Clinical Trial Details
— Status: Completed
Administrative data
| NCT number |
NCT02438449 |
| Other study ID # |
MSA-2015-04 |
| Secondary ID |
|
| Status |
Completed |
| Phase |
|
| First received |
|
| Last updated |
|
| Start date |
July 2015 |
| Est. completion date |
April 2020 |
Study information
| Verified date |
February 2021 |
| Source |
McMaster University |
| Contact |
n/a |
| Is FDA regulated |
No |
| Health authority |
|
| Study type |
Observational
|
Clinical Trial Summary
It is estimated that about 25% and 40% of health care expenditures in Canada and USA
respectively are wasted because of inefficiencies and not practicing evidence-based medicine.
As health care resources are scarce it behooves all of us to use these in a cost-effective
manner. The term "cost-effective" is used in the health care literature often but
erroneously. Investigators compare a "novel' intervention to a "prevailing" one and if the
novel intervention is less costly it is labeled "cost-effective". In a methodologically
correct cost-effectiveness study however, investigators need to integrate both the
effectiveness and costs of the competing interventions and calculate an incremental
cost-effective ratio. If this ratio falls within acceptability thresholds, the novel
intervention is labeled cost-effective. There are many techniques of breast reconstruction.
The two most common approaches are the Autologous Abdominal Tissue (AAT) and the Tissue
Expansion / Implant reconstructions.
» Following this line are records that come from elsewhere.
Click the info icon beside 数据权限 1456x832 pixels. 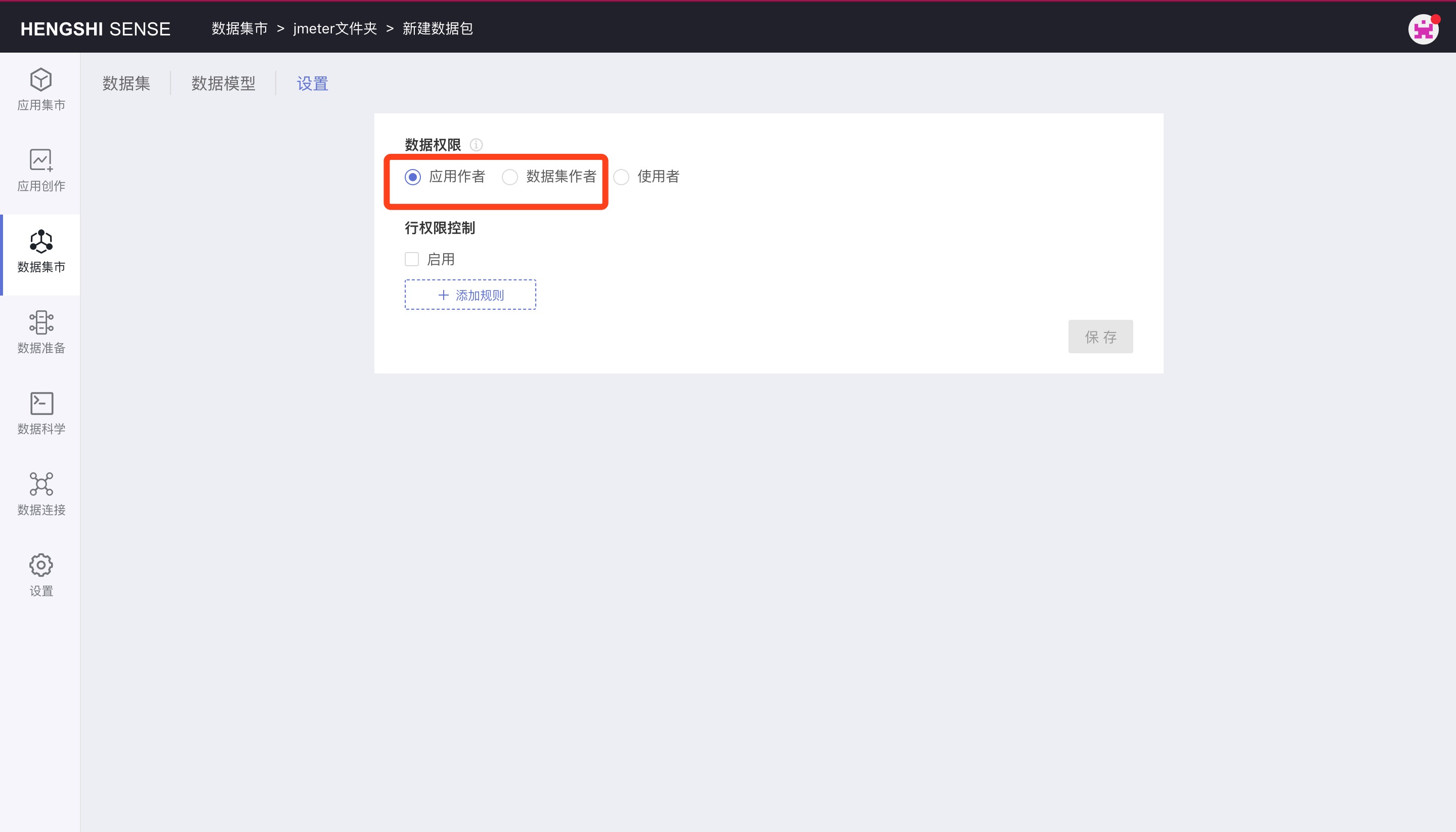[476, 145]
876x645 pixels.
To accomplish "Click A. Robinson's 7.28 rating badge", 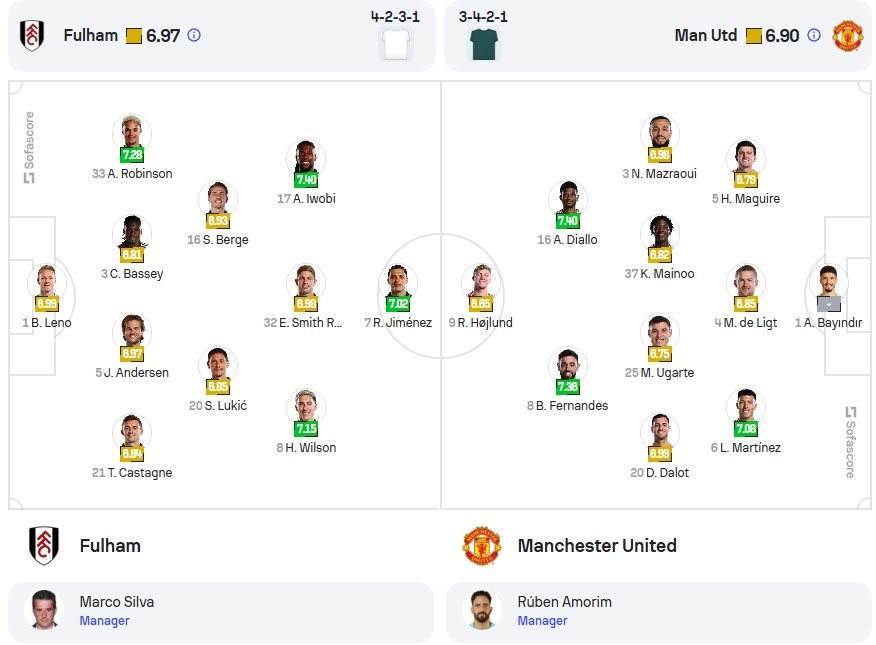I will pos(132,155).
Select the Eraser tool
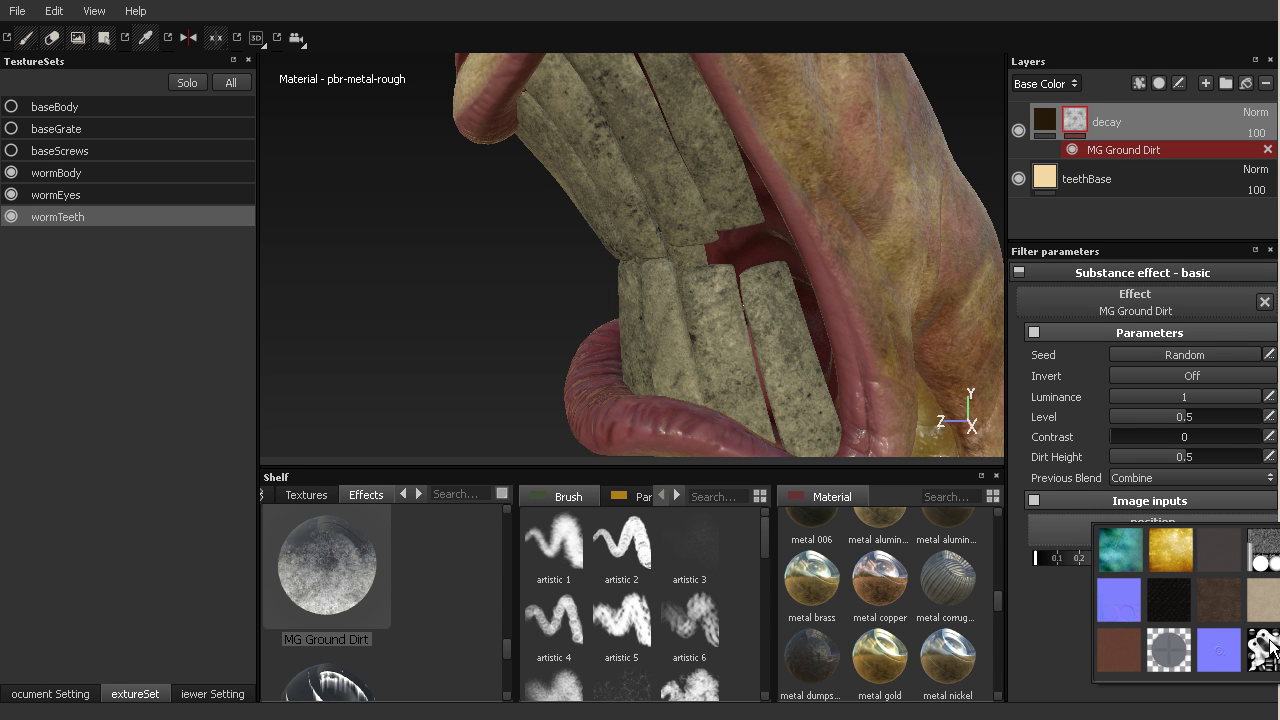This screenshot has height=720, width=1280. [52, 38]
In this study these two most common breast
reconstruction approaches after mastectomy due to cancer performed in the
Hamilton/Niagara/Haldimand/Brant and Waterloo/Wellington LHINs will be investigated with a
cost-effectiveness analysis coupled with a methodologically robust observational study.
Description:
As a result of the recent advances in the treatment of breast cancer carried out by dedicated
researchers and made possible through breast cancer research, its mortality has been
gradually declining. Naturally, the quality of survivorship has taken an important role in
the last 3 decades. Unfortunately, for most women with breast cancer, their concerns about
survival are followed closely with concerns about body image, sexuality, self-esteem and
social life. Mastectomy, a mainstay in the treatment of breast cancer, is the primary cause
of these latter concerns. The investigators are therefore charged with looking at the disease
and the respective treatment of breast cancer holistically. Providing a comprehensive
management of breast cancer today requires attention to both oncologic principles and to the
patient's quality of life. A large part of the patient's quality of life comes from improved
reconstructive and aesthetic outcomes following mastectomy. In short, breast reconstruction
after mastectomy for cancer aims to improve body image and quality of life by reducing the
negative psychological impact of the deformity. Multiple techniques exist to accomplish this
goal. They include breast implants, autologous tissues, or occasionally, a combination
thereof. Although the ultimate goal is to recreate an aesthetically pleasing breast that
attempts to match the missing one, the decision to use a particular technique is
multi-factorial. It may be influenced by the surgeon's skills, the patient's preferences,
inherent contraindications with a patient, or the resources available in a particular
setting. Breast reconstructions can be costly to patients (indirect costs), third party
payers and society, especially as new technologies are introduced in clinical practice. In
the last 2 decades third party payers and governments in different jurisdictions have been
advocating for production of evidence that shows "value for money" germane to these different
procedures.Presently, the two most common approaches to breast reconstruction are the AAT
method and the TE/I method. These two approaches to breast reconstruction have yet to be
submitted to an economic evaluation using state-of-the-art cost-effectiveness analysis.